* **Exercise details**
Format the material from the line with "525x859 pixels. At" through the line with "point(753,196)" as a JSON list of strings, one string per line, skipping blank lines and leaving out the pictures.
◆ ◆ ◆
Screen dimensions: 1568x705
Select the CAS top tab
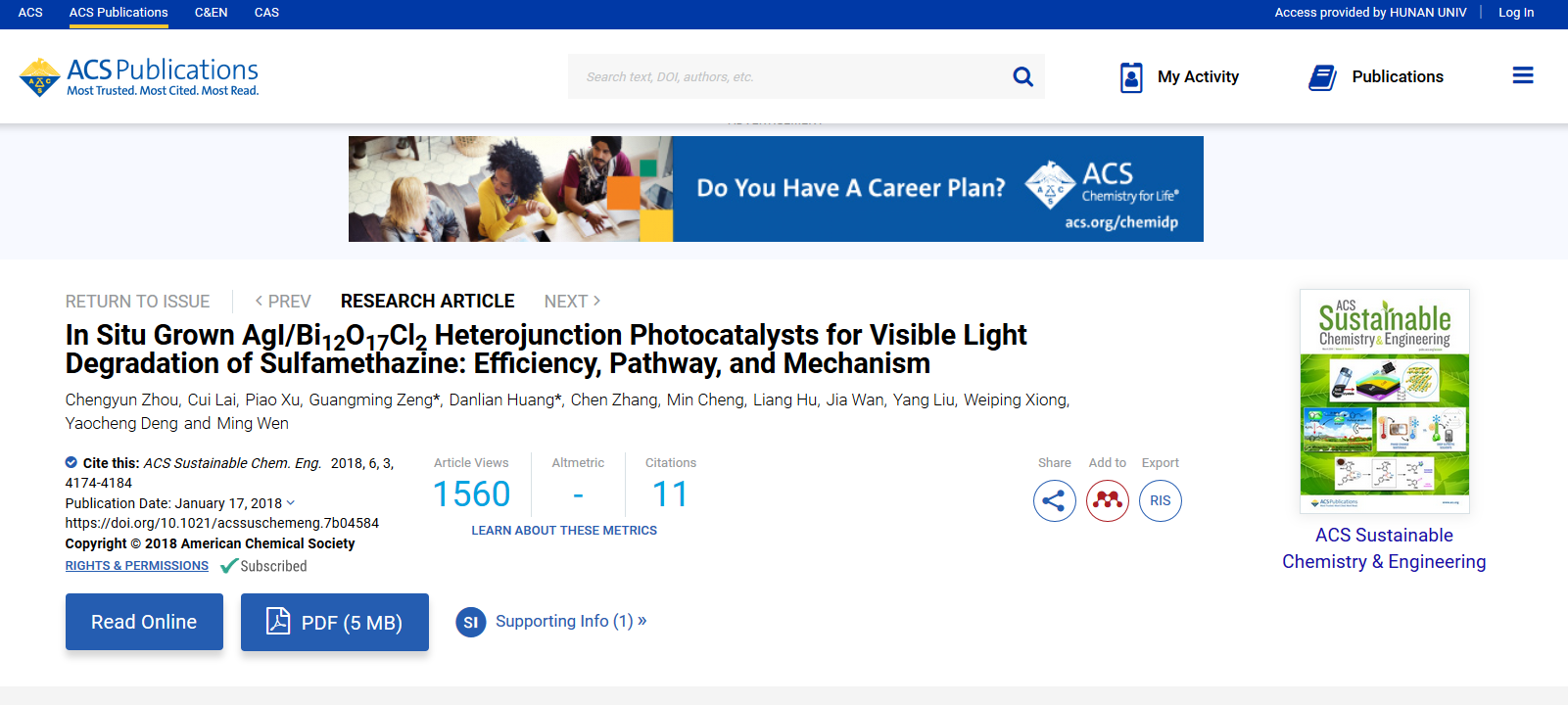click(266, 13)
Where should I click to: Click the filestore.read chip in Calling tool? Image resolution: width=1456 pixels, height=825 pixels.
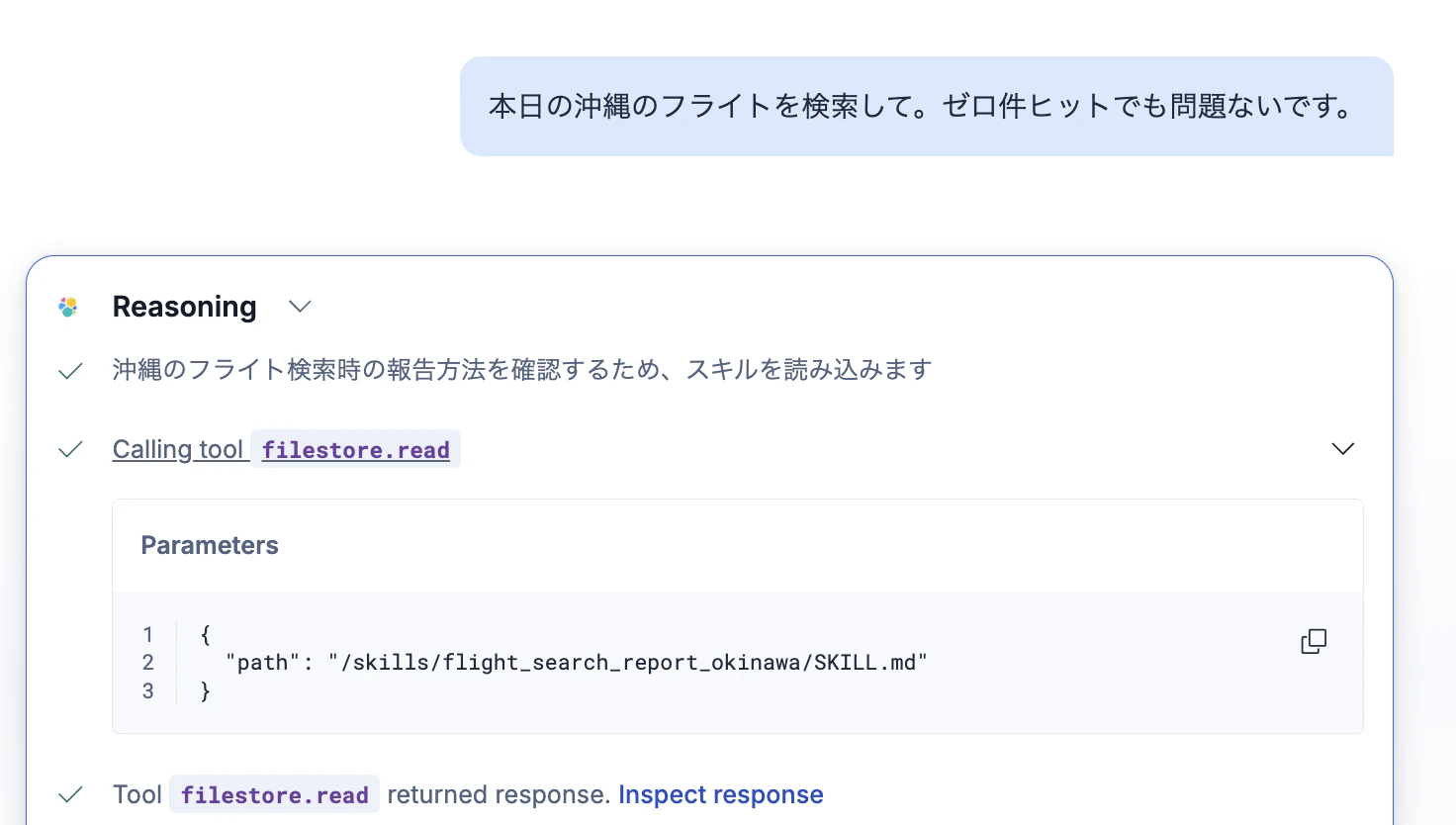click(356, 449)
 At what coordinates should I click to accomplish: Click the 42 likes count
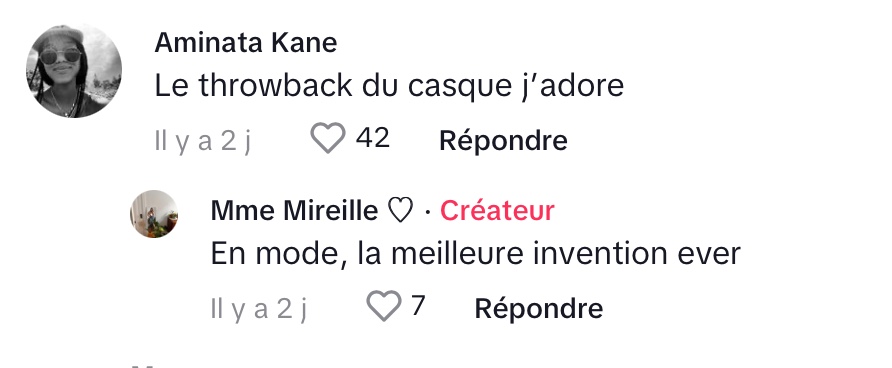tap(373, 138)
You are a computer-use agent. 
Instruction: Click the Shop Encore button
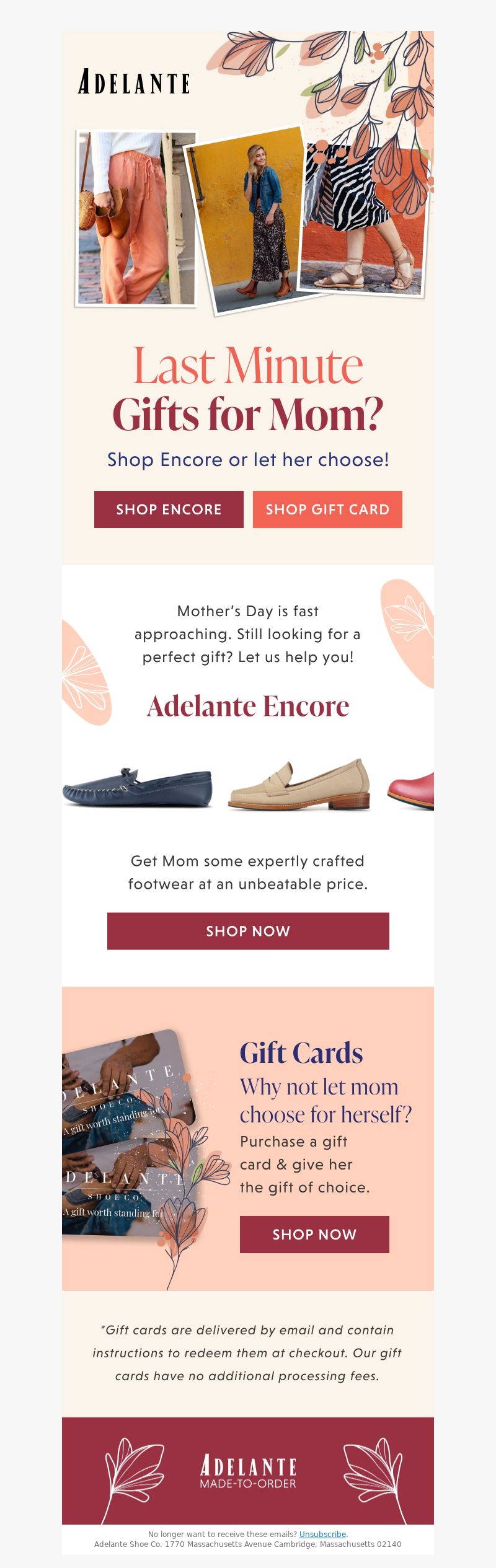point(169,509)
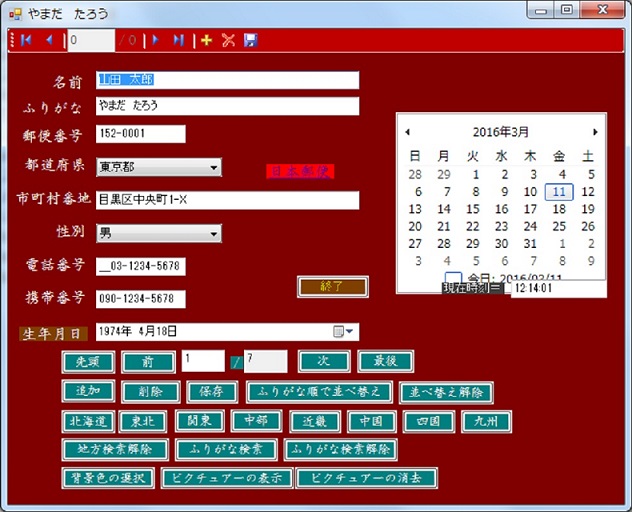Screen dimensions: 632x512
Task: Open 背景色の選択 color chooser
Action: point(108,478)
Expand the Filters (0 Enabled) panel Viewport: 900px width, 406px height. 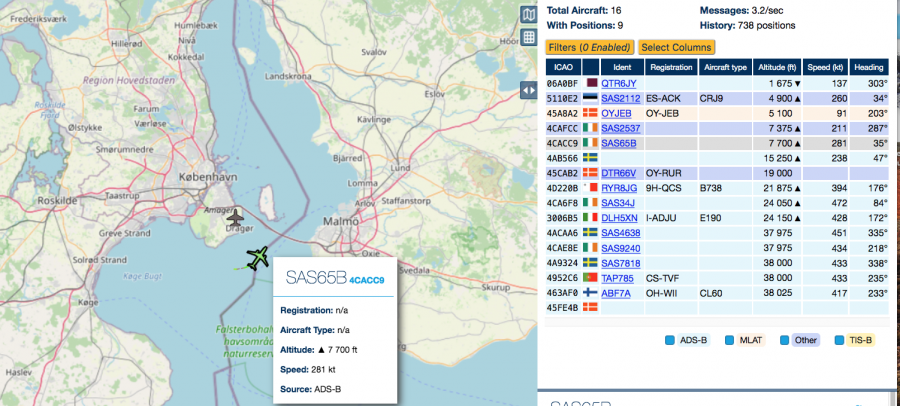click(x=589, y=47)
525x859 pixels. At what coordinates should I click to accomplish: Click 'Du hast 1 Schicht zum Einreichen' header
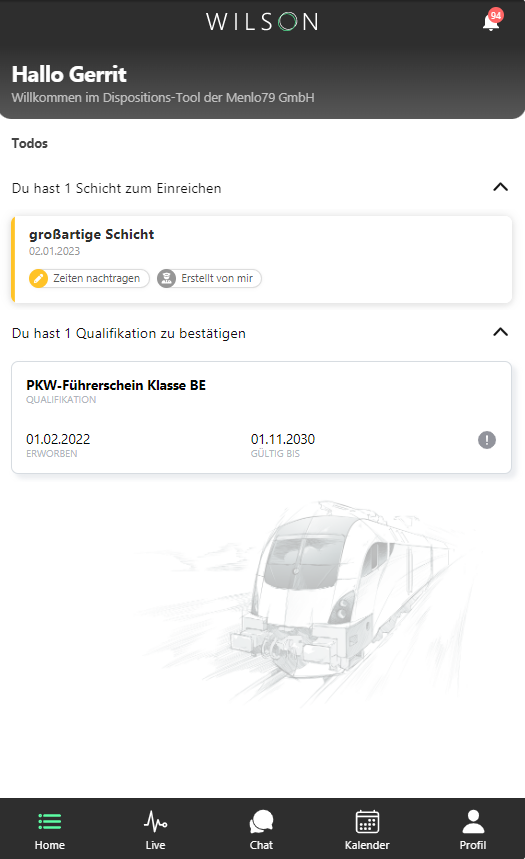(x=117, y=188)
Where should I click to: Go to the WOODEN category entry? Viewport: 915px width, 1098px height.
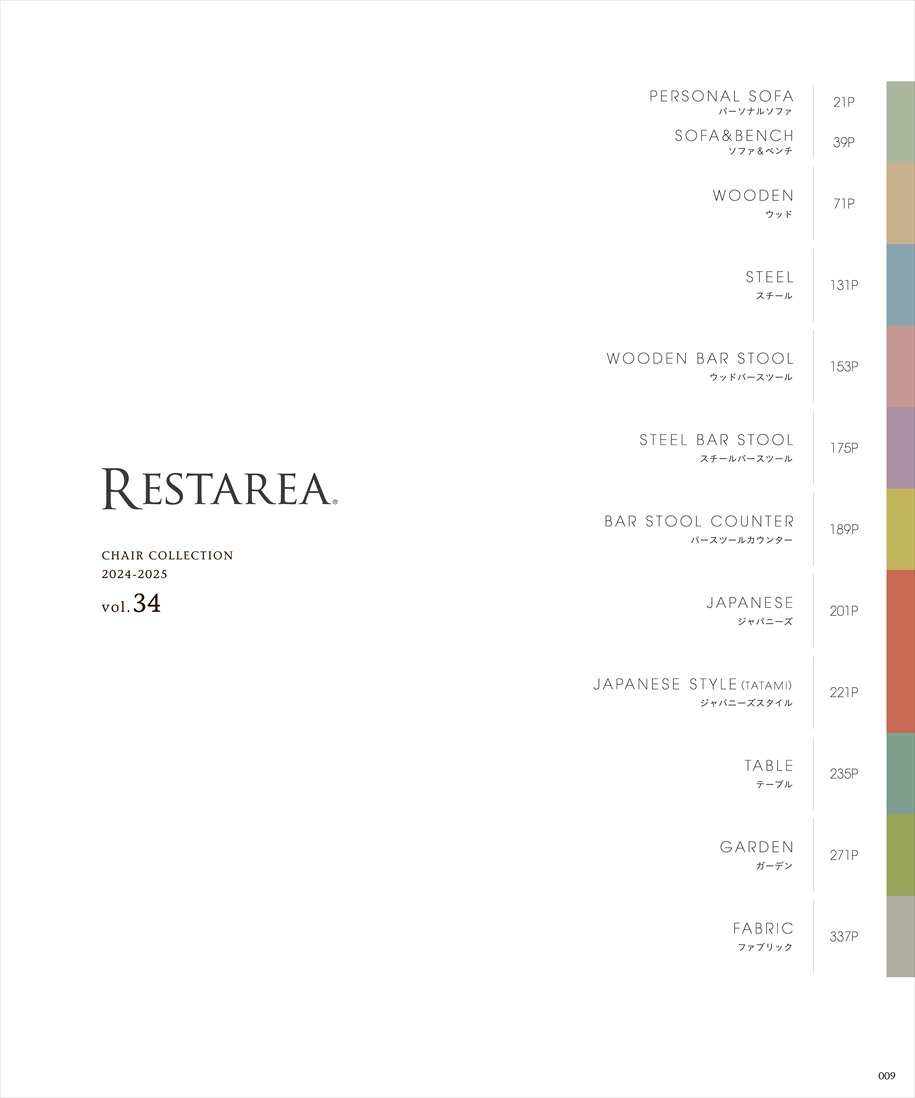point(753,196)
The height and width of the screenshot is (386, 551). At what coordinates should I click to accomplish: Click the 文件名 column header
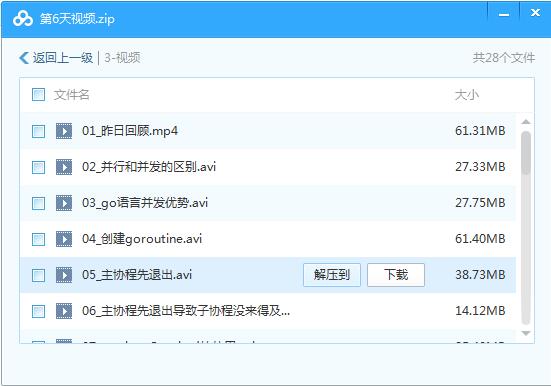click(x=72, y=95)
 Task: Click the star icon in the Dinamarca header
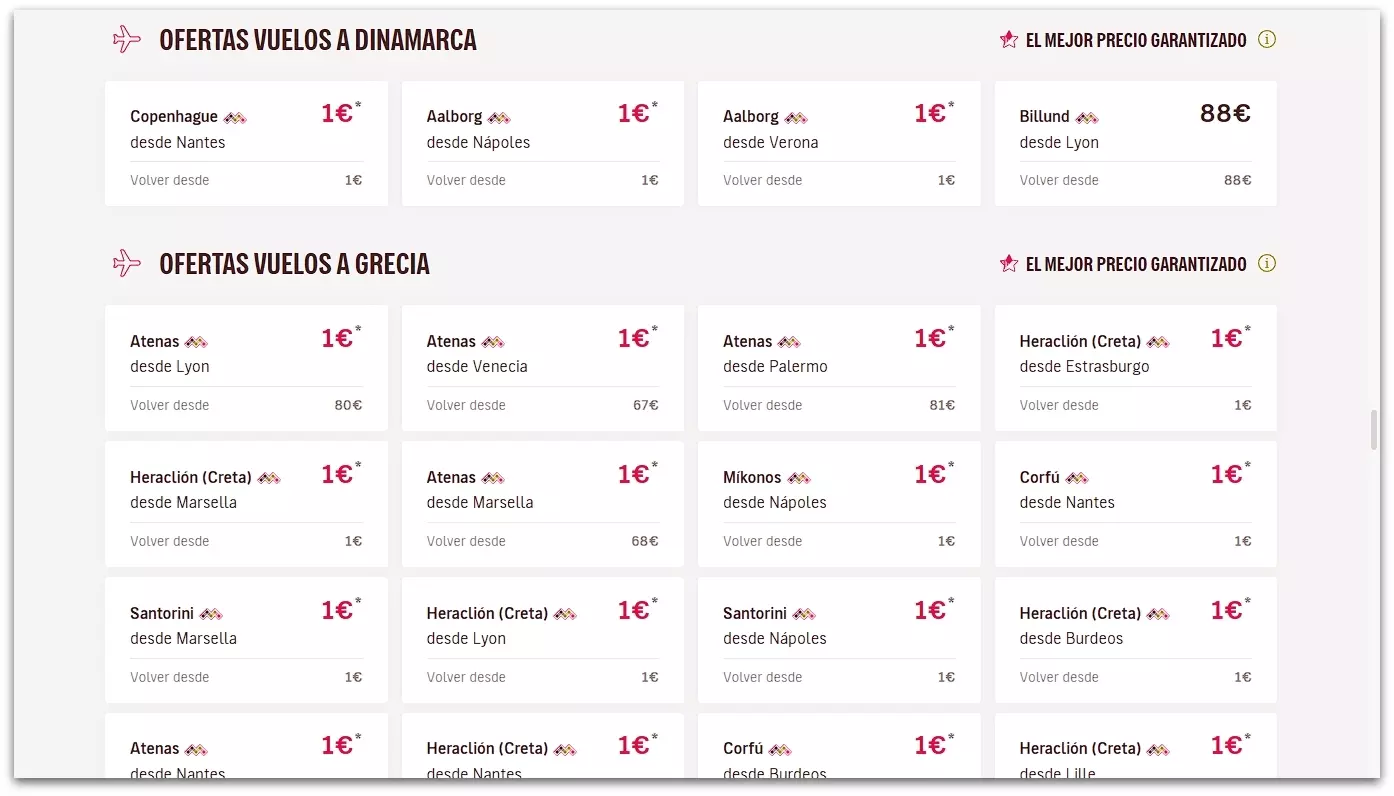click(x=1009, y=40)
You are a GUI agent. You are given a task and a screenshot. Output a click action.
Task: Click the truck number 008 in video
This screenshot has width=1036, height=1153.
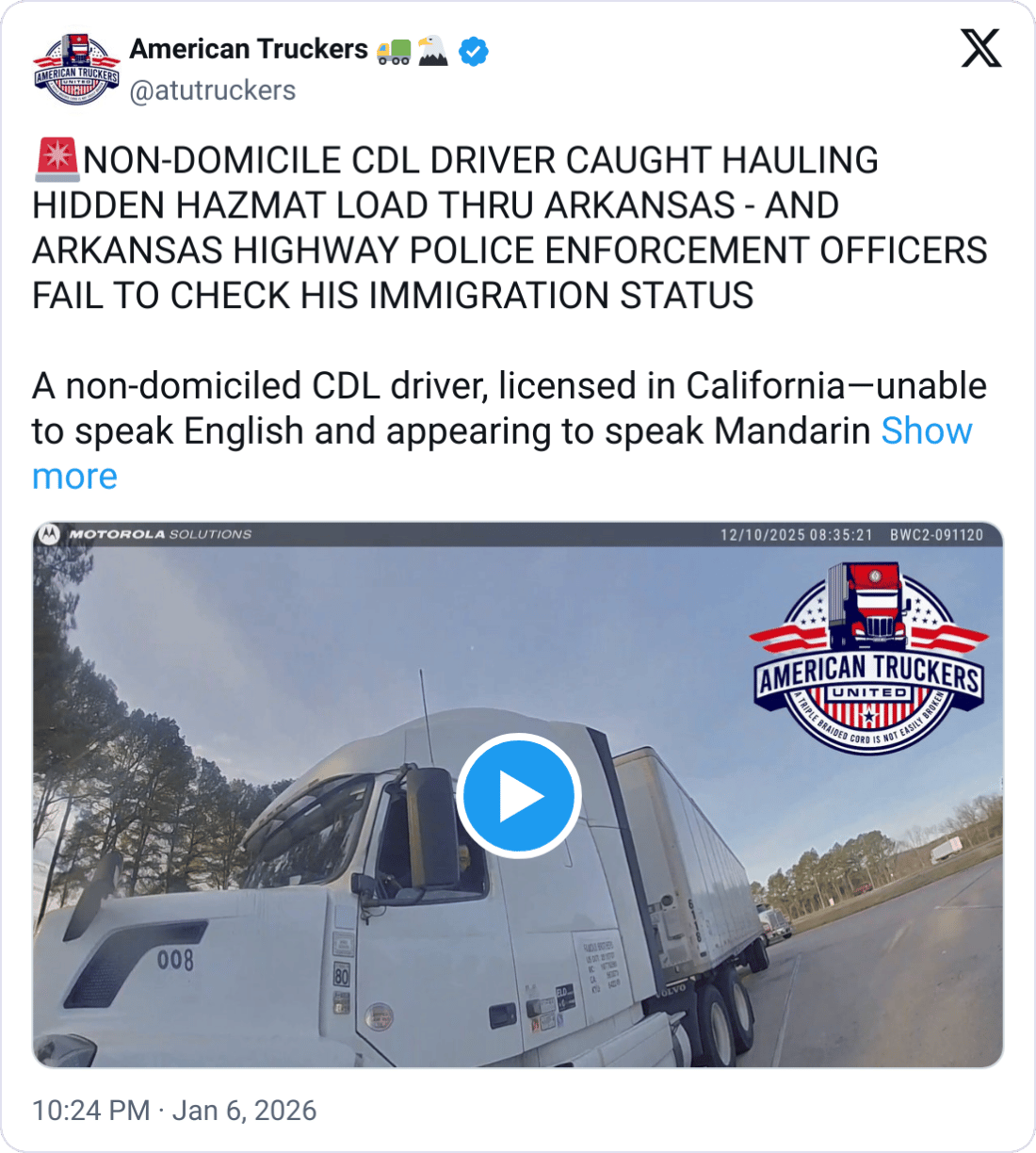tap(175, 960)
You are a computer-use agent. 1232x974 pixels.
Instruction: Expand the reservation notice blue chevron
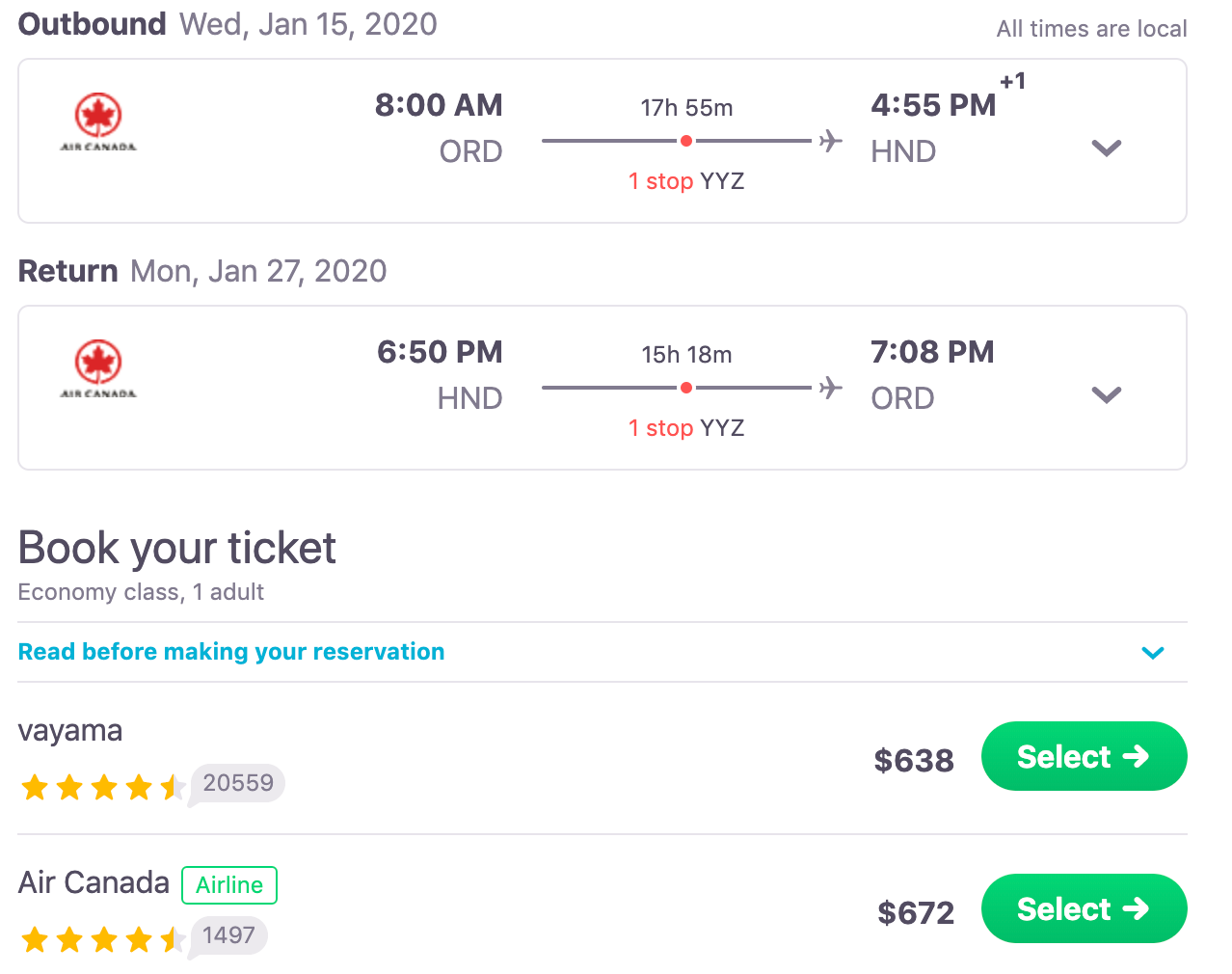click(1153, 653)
◆ ◆ ◆
* **Solution to the exercise**
[
  "525x859 pixels. At what coordinates should I click to accomplish: Click 'Du hast 1 Schicht zum Einreichen' header",
  "(x=117, y=188)",
  "Where should I click to: Go to the WOODEN category entry? Viewport: 915px width, 1098px height.",
  "point(753,196)"
]